Restore The Full Tree

This downloads the repository snapshot and extracts all tar shards into a local directory.

from pathlib import Path
import csv
import tarfile

from huggingface_hub import snapshot_download

repo_id = "LiteFold/Evolutionary"
snapshot = Path(snapshot_download(repo_id=repo_id, repo_type="dataset"))
out_dir = Path("./evolutionary")
out_dir.mkdir(parents=True, exist_ok=True)

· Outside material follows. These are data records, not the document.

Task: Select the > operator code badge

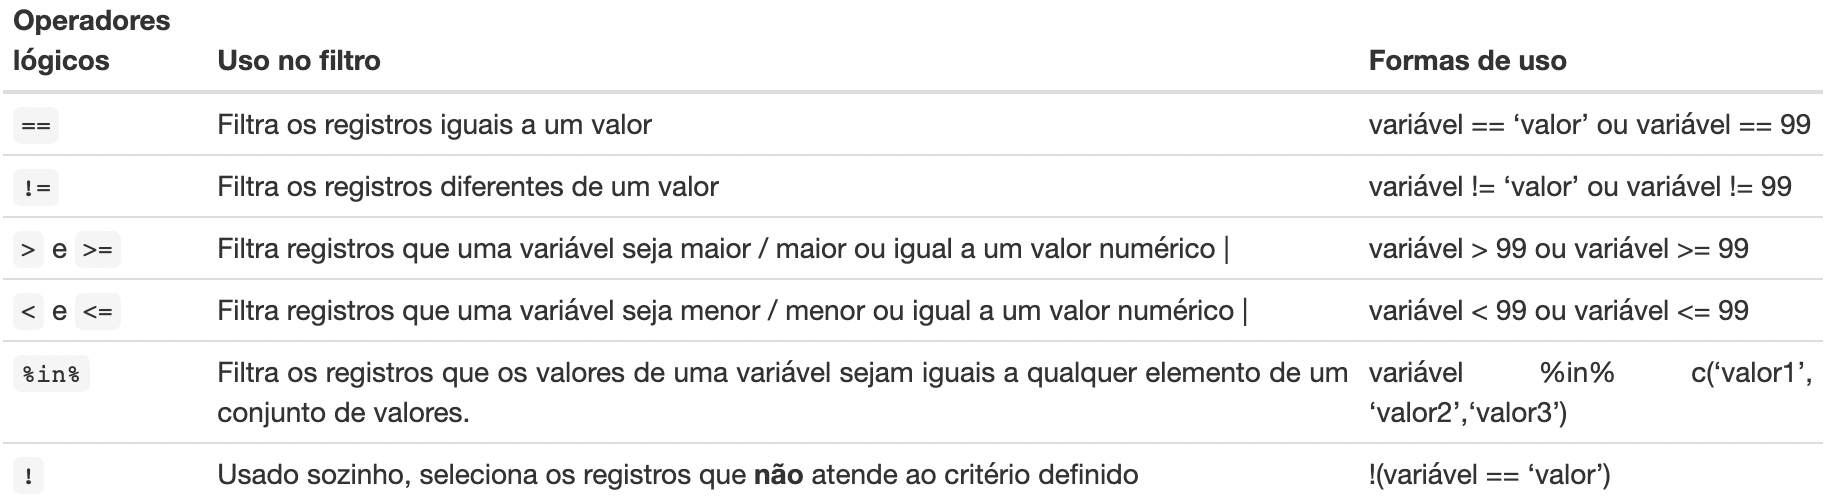Action: point(28,250)
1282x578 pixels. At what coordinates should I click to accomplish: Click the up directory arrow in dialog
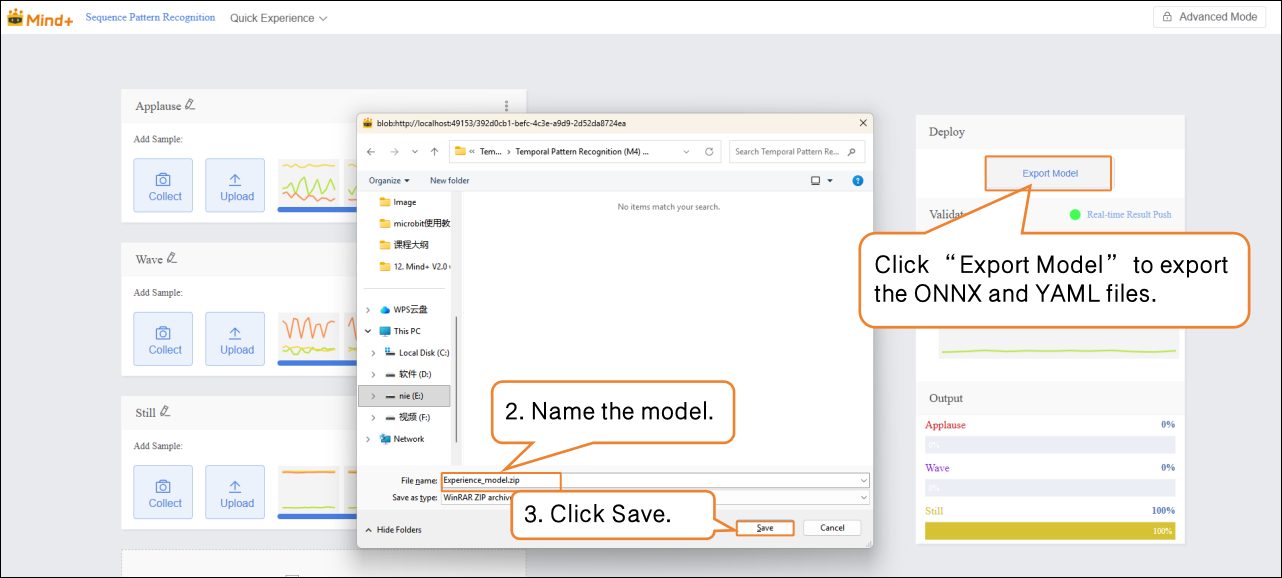[x=433, y=152]

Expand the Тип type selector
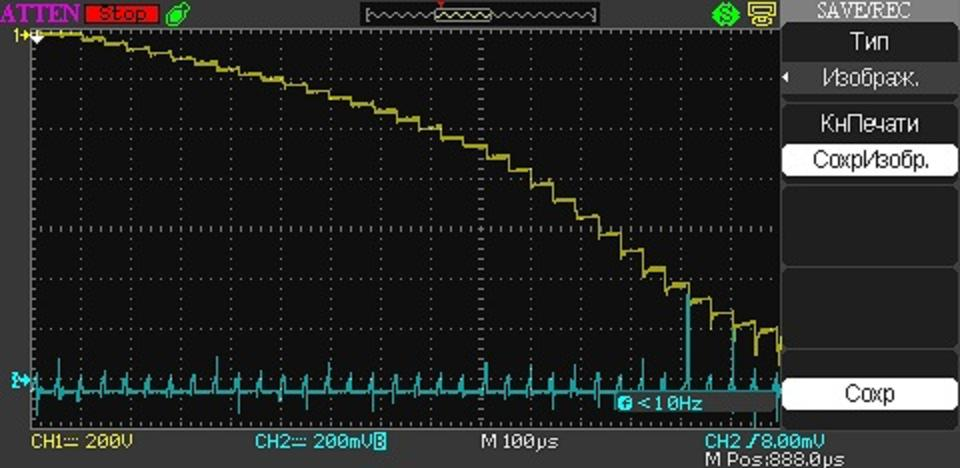868,42
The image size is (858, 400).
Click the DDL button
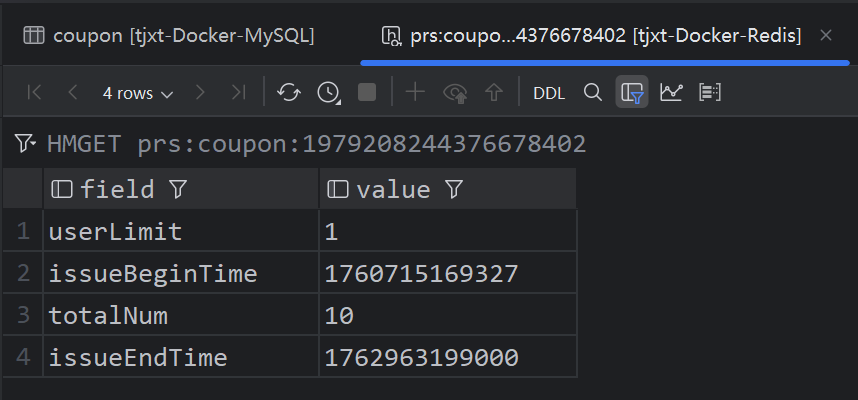point(549,94)
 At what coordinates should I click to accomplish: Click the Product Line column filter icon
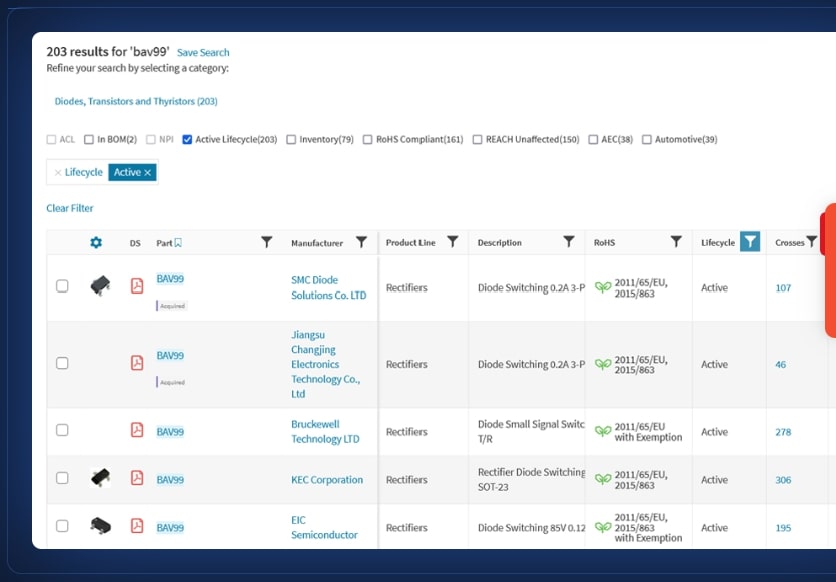pyautogui.click(x=453, y=242)
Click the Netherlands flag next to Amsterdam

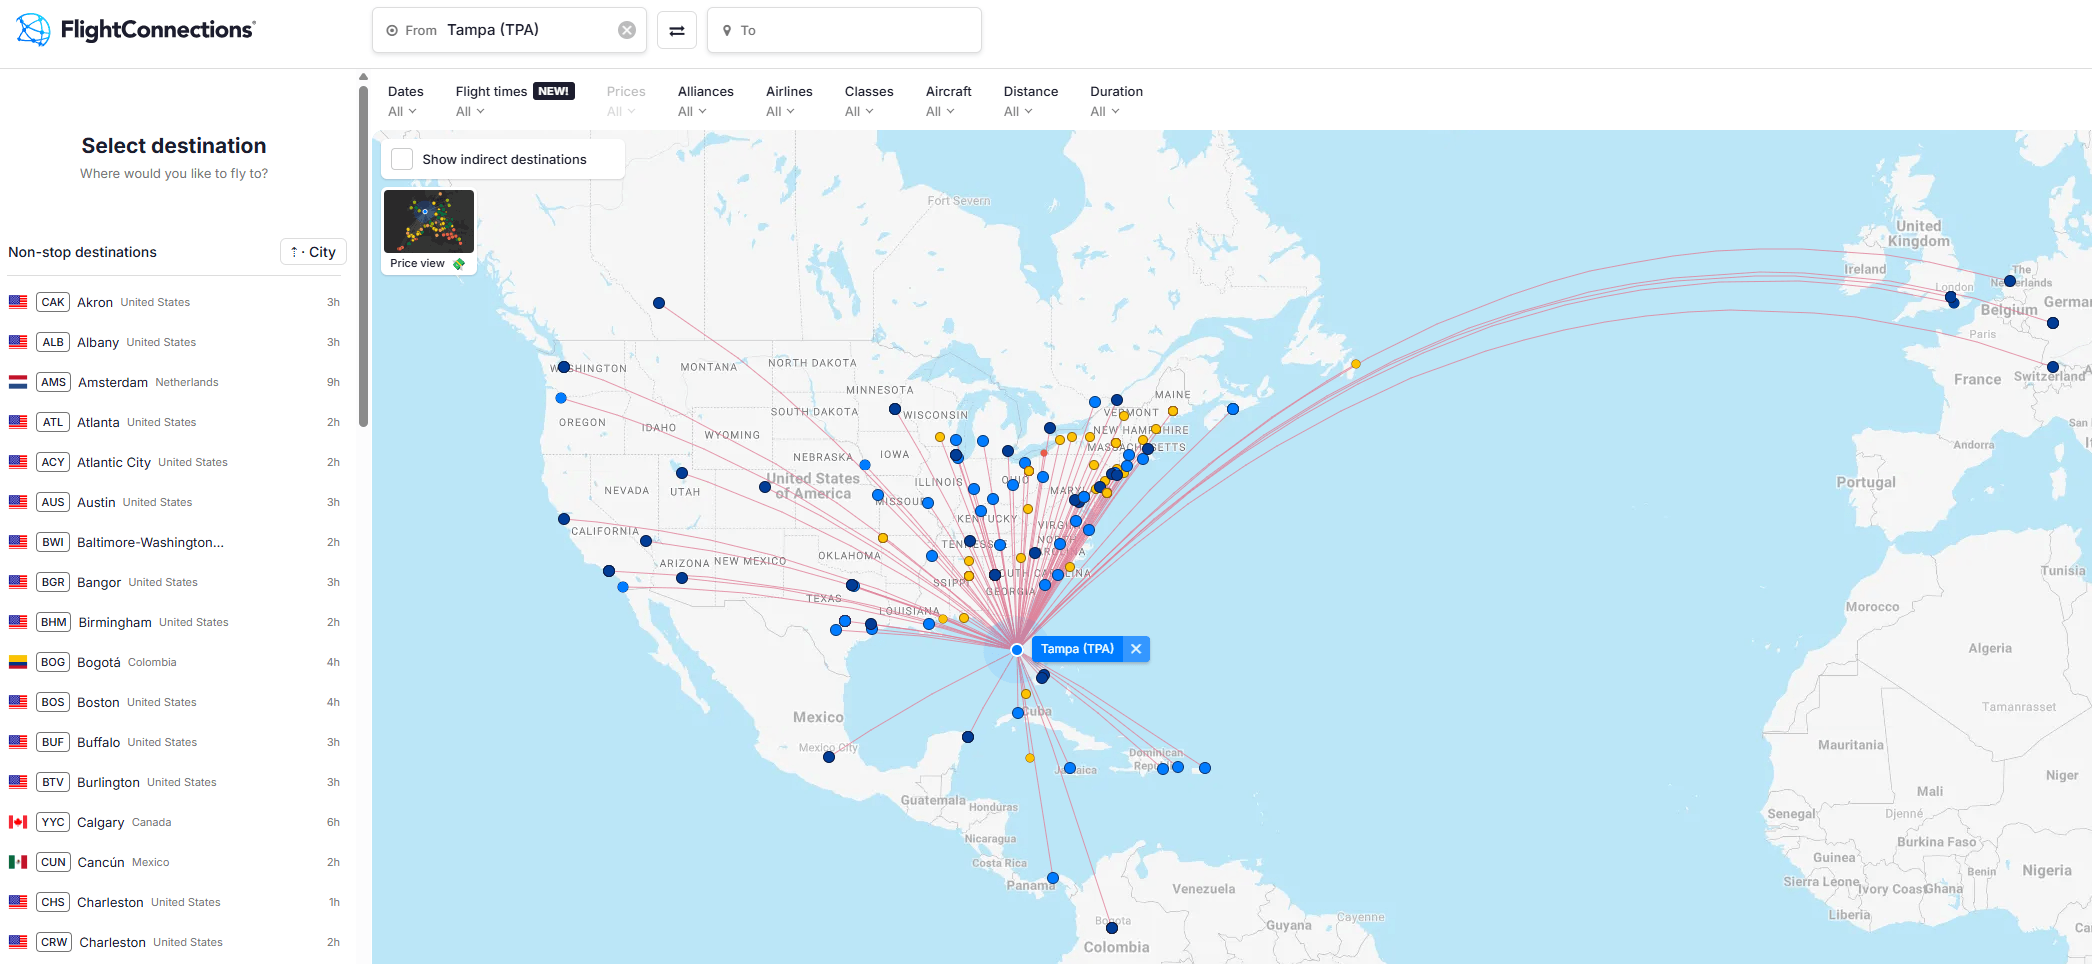pyautogui.click(x=18, y=382)
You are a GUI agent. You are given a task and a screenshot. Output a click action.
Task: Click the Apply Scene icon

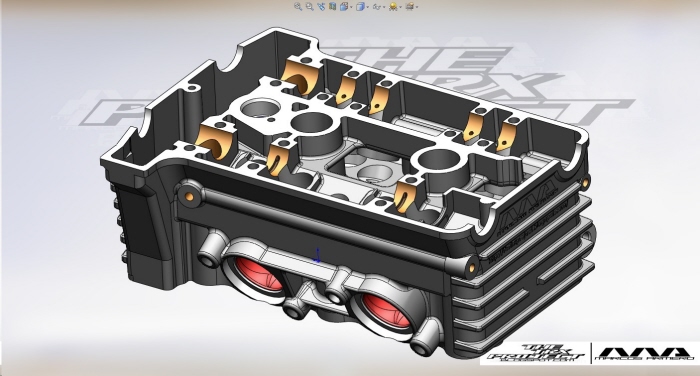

for shard in sorted((snapshot / "shards").glob("*.tar")):
    with tarfile.open(shard) as archive:
        archive.extractall(out_dir)

with (snapshot / "metadata.csv").open(newline="") as handle:
    for row in csv.DictReader(handle):
        if row["storage_type"] != "parts":
            continue
        target = out_dir / row["path"]
        target.parent.mkdir(parents=True, exist_ok=True)
        with target.open("wb") as dst:
            for part_path in row["part_paths"].split(";"):
                with (snapshot / part_path).open("rb") as src:
                    while chunk := src.read(8 * 1024 * 1024):
                        dst.write(chunk)

print(out_dir)

Notes

  • The archive is uncompressed so individual files can be extracted directly from the tar shard.
  • The file paths are kept as they appeared in the source data directory.
  • Use metadata.csv as the source of truth for locating files inside shards.